Key highlights include:
- 748,000 digital subscribers, up 23% from last year
- Digital-only subscription revenue at $79M over the last 12 months
- Digital advertising and marketing services revenue at $50M, 72% of total ad revenue
Lee updated its FY2024 outlook, projecting Adjusted EBITDA between $73M-$78M and Total Digital Revenue of $310M-$330M. The company's debt stands at $453M with favorable terms, including a 25-year maturity and 9.0% fixed annual interest rate.
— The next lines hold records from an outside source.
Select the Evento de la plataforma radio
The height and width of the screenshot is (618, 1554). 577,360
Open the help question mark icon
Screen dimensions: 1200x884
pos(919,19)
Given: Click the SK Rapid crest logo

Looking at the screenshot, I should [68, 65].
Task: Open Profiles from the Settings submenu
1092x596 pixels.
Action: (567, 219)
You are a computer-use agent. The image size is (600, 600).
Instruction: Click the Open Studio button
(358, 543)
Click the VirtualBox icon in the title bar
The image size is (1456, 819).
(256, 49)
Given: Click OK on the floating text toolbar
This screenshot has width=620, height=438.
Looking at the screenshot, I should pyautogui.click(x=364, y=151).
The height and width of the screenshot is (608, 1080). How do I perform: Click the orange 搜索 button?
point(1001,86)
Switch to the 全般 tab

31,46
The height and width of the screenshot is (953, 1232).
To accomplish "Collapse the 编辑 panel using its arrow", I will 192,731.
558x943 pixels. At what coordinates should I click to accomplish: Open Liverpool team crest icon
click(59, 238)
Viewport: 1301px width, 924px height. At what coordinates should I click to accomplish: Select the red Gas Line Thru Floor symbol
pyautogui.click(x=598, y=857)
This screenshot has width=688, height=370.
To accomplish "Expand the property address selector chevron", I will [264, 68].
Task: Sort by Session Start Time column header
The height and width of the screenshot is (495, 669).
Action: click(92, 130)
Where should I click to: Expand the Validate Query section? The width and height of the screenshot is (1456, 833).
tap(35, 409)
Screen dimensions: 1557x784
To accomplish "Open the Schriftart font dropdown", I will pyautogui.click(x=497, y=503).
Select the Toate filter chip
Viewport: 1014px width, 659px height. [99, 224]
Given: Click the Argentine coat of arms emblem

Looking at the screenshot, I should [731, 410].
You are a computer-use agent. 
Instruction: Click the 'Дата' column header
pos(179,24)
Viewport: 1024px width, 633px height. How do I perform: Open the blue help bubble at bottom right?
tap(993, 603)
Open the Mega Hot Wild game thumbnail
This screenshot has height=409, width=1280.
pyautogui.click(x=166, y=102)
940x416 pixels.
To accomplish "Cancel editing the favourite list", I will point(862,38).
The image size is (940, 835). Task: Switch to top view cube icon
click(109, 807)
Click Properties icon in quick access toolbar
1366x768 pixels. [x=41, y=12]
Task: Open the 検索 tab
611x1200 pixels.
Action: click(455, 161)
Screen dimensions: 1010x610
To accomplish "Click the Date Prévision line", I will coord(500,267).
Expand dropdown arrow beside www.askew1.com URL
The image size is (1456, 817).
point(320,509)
Lee Enterprises (NASDAQ: LEE) ha riportato progressi significativi nella sua trasformazione digitale per il terzo trimestre dell'anno fiscale 2024. Le entrate digitali totali hanno raggiunto il 50% delle entrate totali, segnando un importante punto di svolta. Le entrate da abbonamenti esclusivamente digitali sono cresciute del 34% rispetto all'anno precedente, con gli abbonamenti aumentati del 23%. Le entrate dell'Agenzia Amplified Digital® sono aumentate del 12%, raggiungendo i 26 milioni di dollari.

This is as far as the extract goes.